Top of RECORDED INFORMATION

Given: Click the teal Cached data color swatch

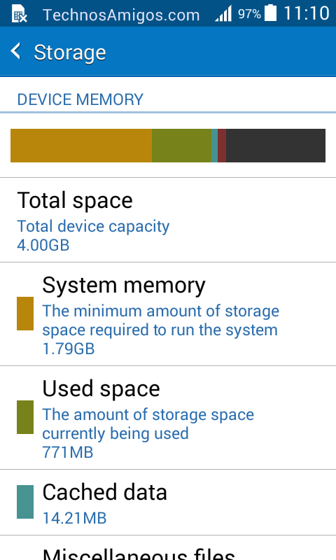Looking at the screenshot, I should click(25, 502).
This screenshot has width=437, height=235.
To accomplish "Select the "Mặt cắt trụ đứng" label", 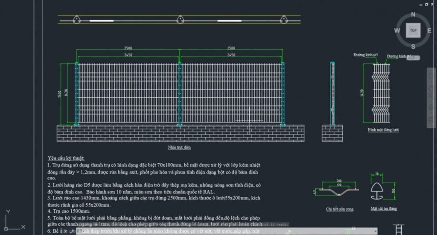I will [384, 209].
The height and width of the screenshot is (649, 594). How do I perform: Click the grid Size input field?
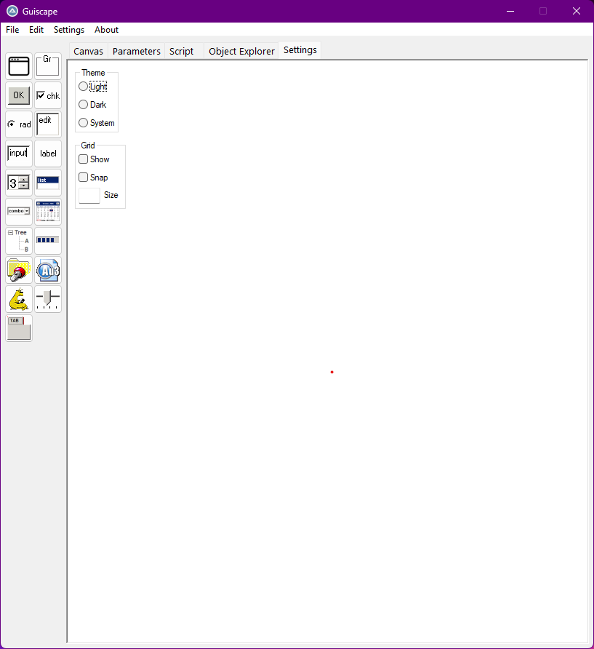pyautogui.click(x=89, y=196)
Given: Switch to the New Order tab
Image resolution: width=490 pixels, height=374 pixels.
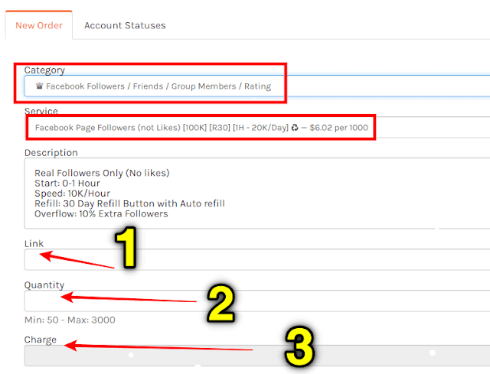Looking at the screenshot, I should pos(38,25).
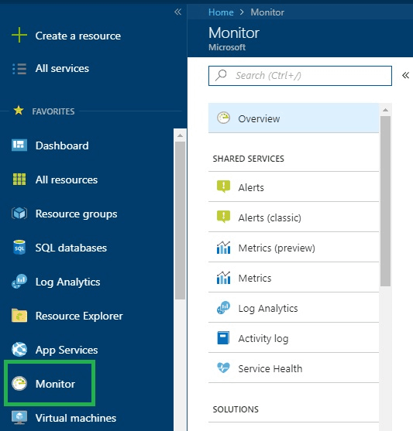
Task: Open the All services list icon
Action: pos(19,69)
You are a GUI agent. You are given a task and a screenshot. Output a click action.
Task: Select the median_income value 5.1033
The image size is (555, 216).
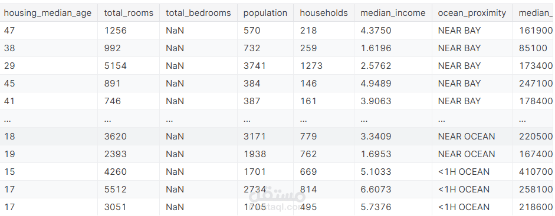click(376, 172)
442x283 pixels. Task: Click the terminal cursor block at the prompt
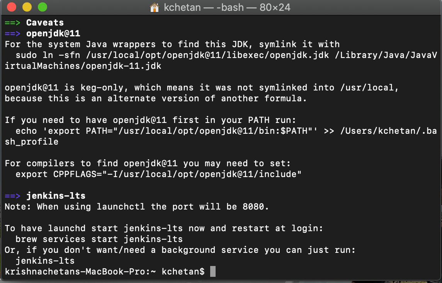point(213,271)
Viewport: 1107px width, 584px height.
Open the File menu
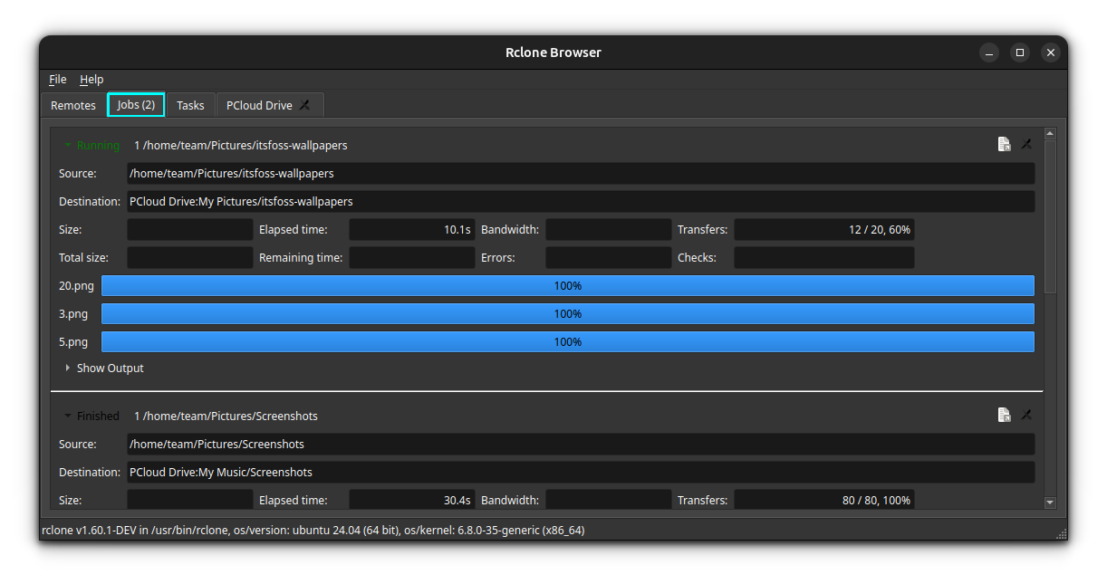(57, 79)
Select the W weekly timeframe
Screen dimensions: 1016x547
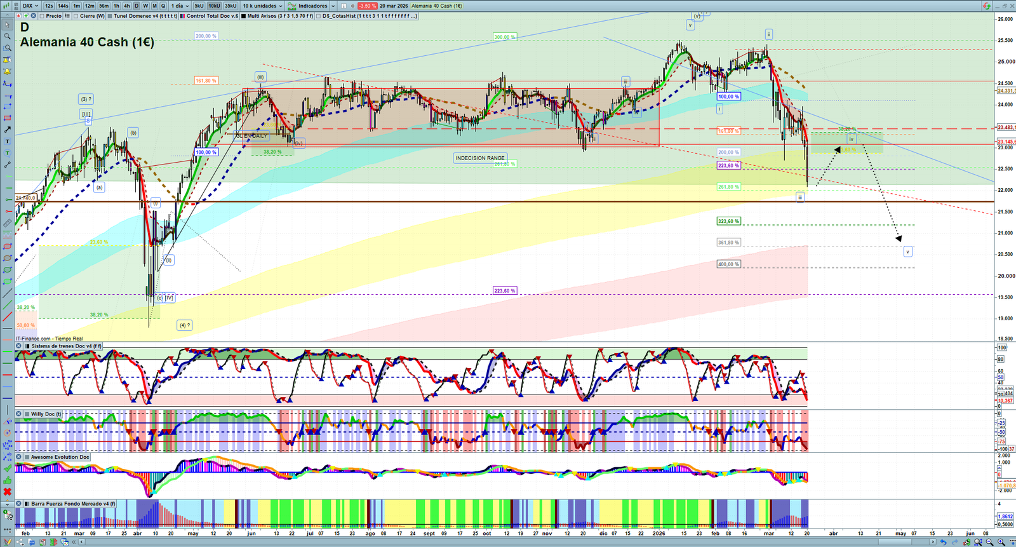[x=145, y=6]
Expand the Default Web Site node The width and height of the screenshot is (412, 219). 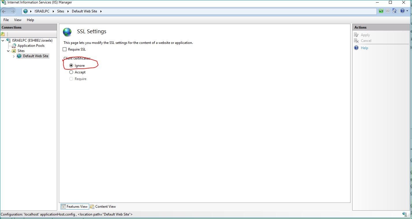(14, 56)
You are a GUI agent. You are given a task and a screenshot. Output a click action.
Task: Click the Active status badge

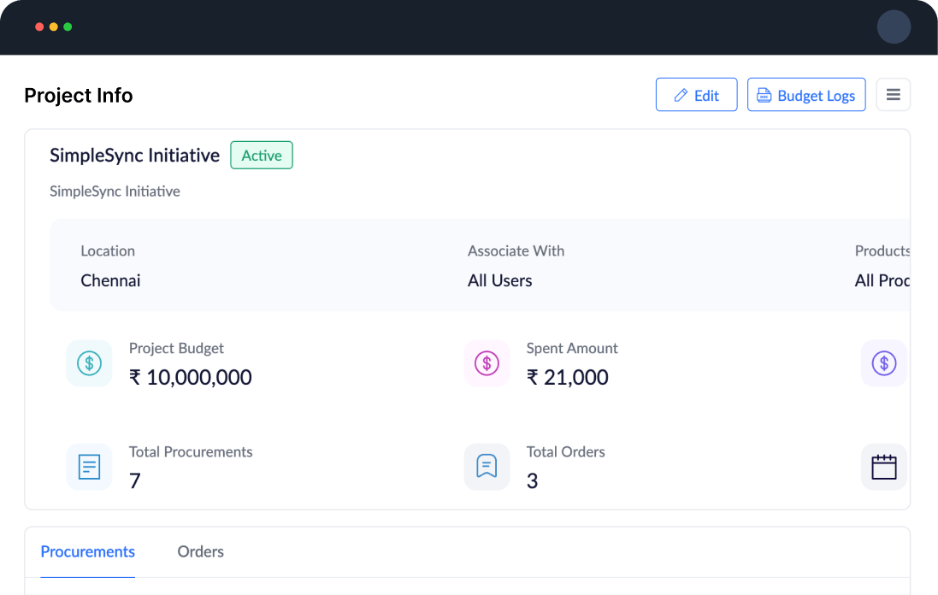[x=261, y=155]
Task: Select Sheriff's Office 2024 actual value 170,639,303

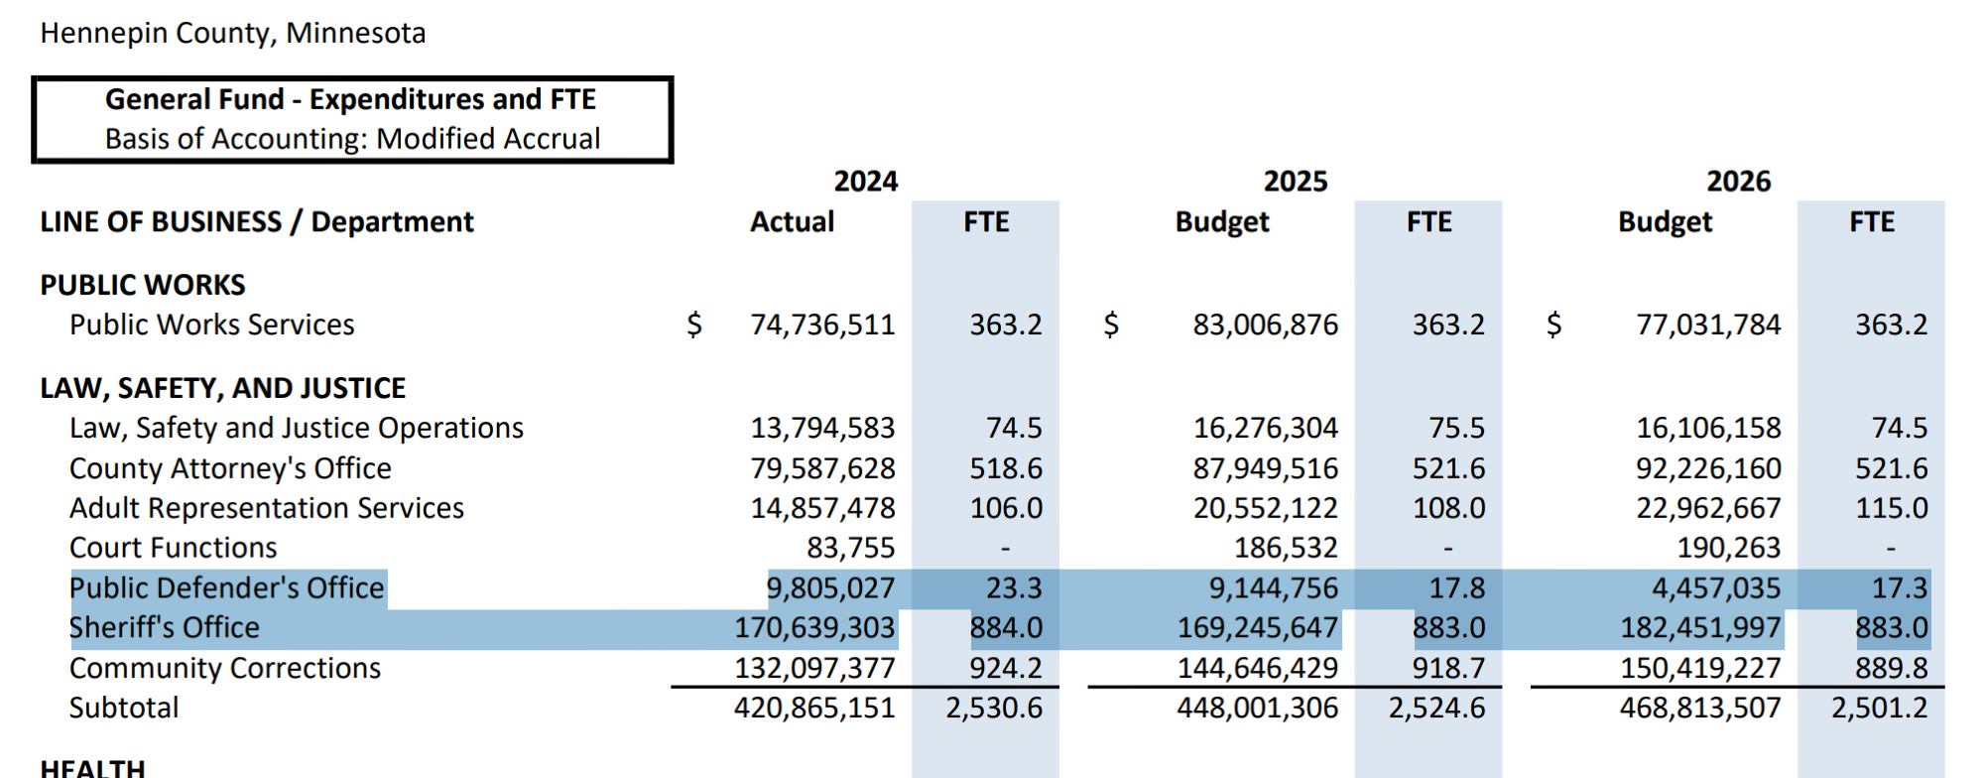Action: (813, 628)
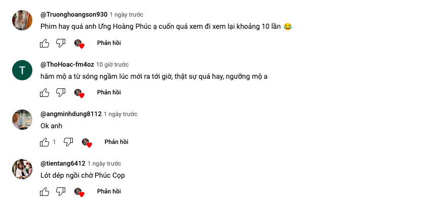The height and width of the screenshot is (205, 441).
Task: Dislike the comment by @ThoHoac-fm4oz
Action: point(61,93)
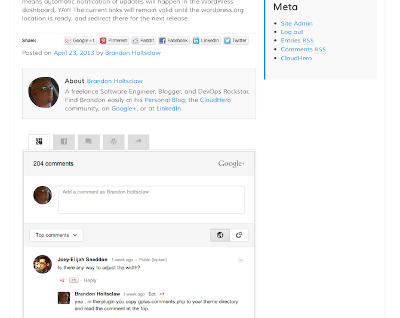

Bottom of RECORDED INFORMATION

**TASK OBJECTIVE**
When you reach the line containing "Given: Switch to the New Order tab" in the entries above, begin restating word for word, and stop once the line containing "Task: Select the median_income value 5.1033" has been given. Omit the pictures.

**TASK RESULT**
Given: Switch to the New Order tab
Image resolution: width=490 pixels, height=374 pixels.
Looking at the screenshot, I should pos(38,25).
Task: Open the All services list icon
Action: pos(19,69)
You are a GUI agent. You are given a task and a screenshot. Output a click action.
Task: Select the median_income value 5.1033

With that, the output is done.